Original diagnosis: Sarjeant, 1962, p.262
A species of Pluriarvalium having an ovoidal theca with well developed apical horn, a narrow transverse and broader longitudinal furrow, the latter with a relatively brief hypothecal extension. The sutures and furrow marginsbearlow crests from which short, simple spines arise. Tabulation: ? 5", 2a, 6", 6""", 1p, 1pv, ?7pc, 1"""". Plate 1""" is reduced.
Dimensions: Holotype: Overall length 115µm; length of horn 23µm; overall breadth 75µm; sutural spines ca. 1µm in length. Range: overall length 100-125µm.

Emended diagnosis: Wiggins, 1975, p. 105: Pareodinia osmingtonense
Proximate fossil cysts, ambitus ovoidal, epitract and hypotract approximately equal. Cyst exhibits an apical horn and a broadly rounded antapex. Reflected tabulation distinctly evident and includes possible series formula of 7a.cl., 6", 6a, 6", 7c, 7""", 3"""", plus an uncertain number of sulcal platelets and posterior intercalary plates. Sutures indicated by low to moderate relief septal structures that may be sublinear, minutely dentate", fimbriate, or setose lineaments. Archeopyle intercalary and may be either Type I or Type 3I. Cyst wall ornamentation varies from smooth to finely granulate. Apicular structure commonly present in the form of a short rod or small apical wall thickening. Kalyptra occasionally evident and usually fragmental; it obscures septal structures.
Although tabulation is well expressed by septal structures, these structures hinder the seriation analysis of such an involved and complex pattern. No single specimen has yielded a complete tabulation pattern, and several hundred specimens were examined to produce the postulated cyst diagram (Text-fig. 7). The small apical closing plates of the preapical series are well established and probably 7 in number. What has been interpreted as an equivalent series on other species of Pareodinia has been inferred from the study of this species. The apical horn on some specimens of Pareodinia ceratophora exhibits a distinct wall thinning or notching in this corresponding area. However, the numerical sequence and exact pattern of this sequence is poorly known. When present, apicular structures are associated with this series.

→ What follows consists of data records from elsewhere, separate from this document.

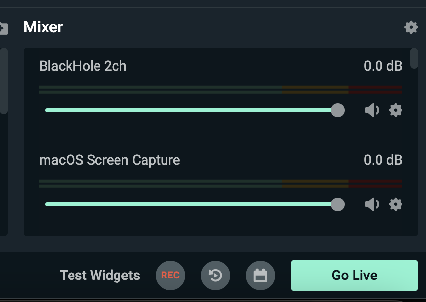Click the BlackHole 2ch 0.0 dB readout

click(x=383, y=66)
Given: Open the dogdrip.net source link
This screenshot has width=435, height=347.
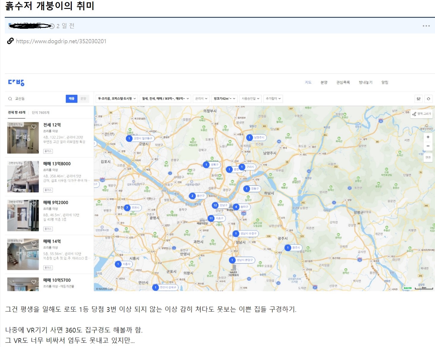Looking at the screenshot, I should [x=61, y=41].
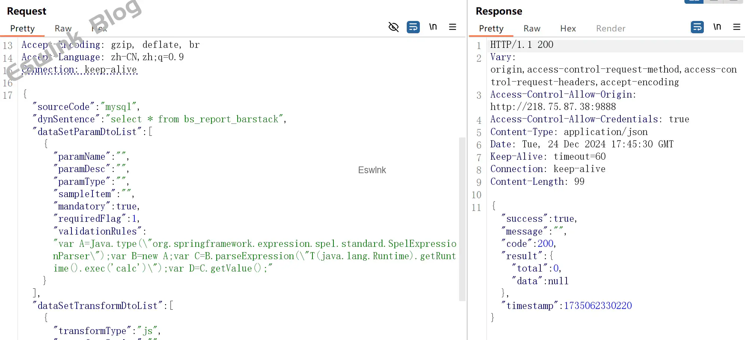Open the Response pane hamburger options menu
The height and width of the screenshot is (340, 745).
pos(736,27)
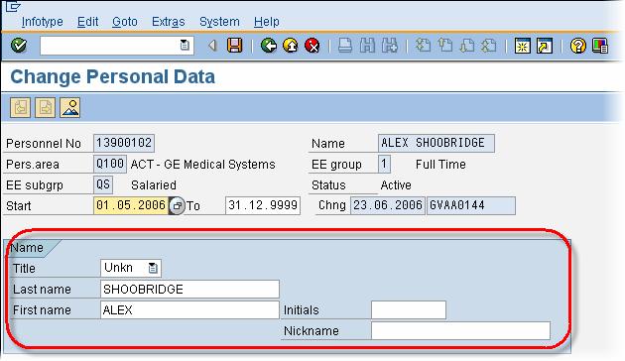Click the green checkmark Enter icon
This screenshot has width=625, height=361.
(x=19, y=45)
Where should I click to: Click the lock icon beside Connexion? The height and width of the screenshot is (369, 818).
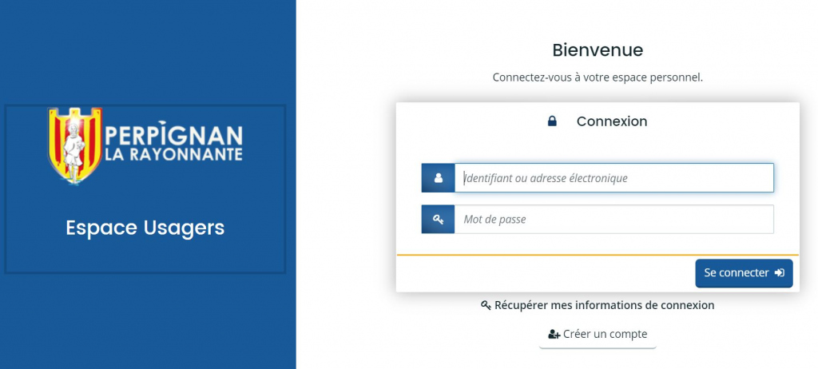551,121
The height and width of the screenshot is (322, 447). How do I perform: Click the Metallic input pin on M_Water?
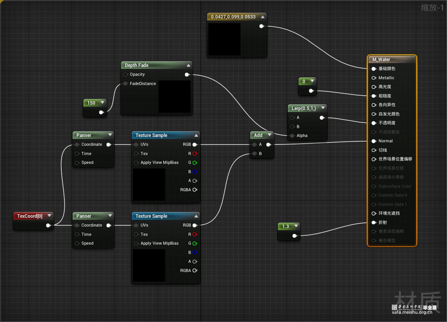[x=374, y=78]
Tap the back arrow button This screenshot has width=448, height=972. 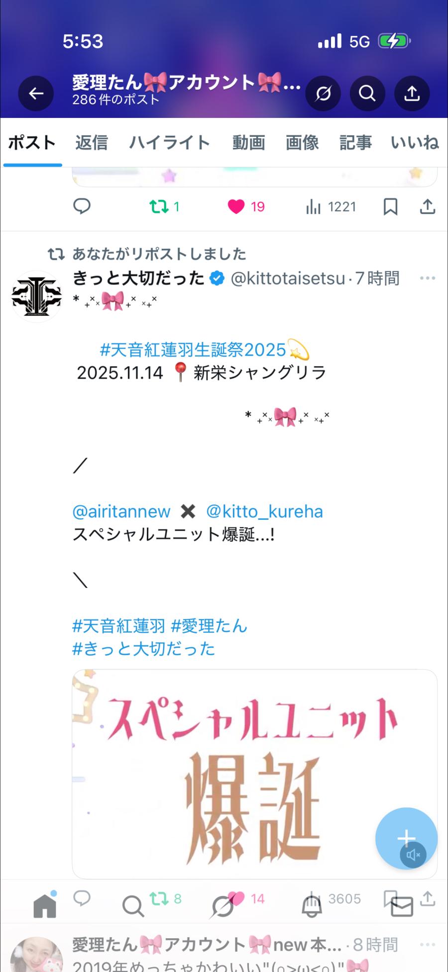36,94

Between the preapical and intercalary series are 6 rather elongate apicals, and the length and pattern of this series is obviously dependent upon the amount of apical horn prolongation. What happens to the preapical and apical series when a horn is foreshortened is unknown.
The intercalary series appears to consist of 6 plates. The unusual location of the 5a could be considered as a portion of the 5" precingular, and thus only 5 intercalaries could be interpreted. However, a septal lineament corresponding to the 5a-5" juncture is not uncommonly evident, and this feature is illustrated as a ridge on figure 4 of Plate 4. Sarjeant (in Davey, et al. 1966, p. 156) has suggested that the archeopyle may occur by the loss of the anterior ventral surface. On the other hand, I believe that it is intercalary. This archeopyle is formed when the 2a, and sometimes 1a-3a, are discarded. Because the 1a and 3a plates are small on this species, it is usually difficult to ascertain if they are truly missing.
Six precingular plates are usually evident on this species along with at least 6 postcingulars, but at this point we must allow for a certain amount of subjectivity in interpretation. The sulcal area, the balance of the hypotract, and part of the cingulum present an extremely complicated series of small plates, each bounded by septa that are somewhat optically overlapping. There is apparently an almost double row or series of small plates between the postcingulars and antapicals. Sarjeant encountered a similar difficulty with the tabulation of the hypotract.
The antapex has 3 very small plates that appear to be almost imperceptibly thickened, and we have chosen to interpret these as the 3"""" antapical sequence. However, this could be in error because of axial alignment, and a 2"""" or 4"""" antapical series is possible. In spite of this, a 1"""" interpretation for this series is highly doubtful.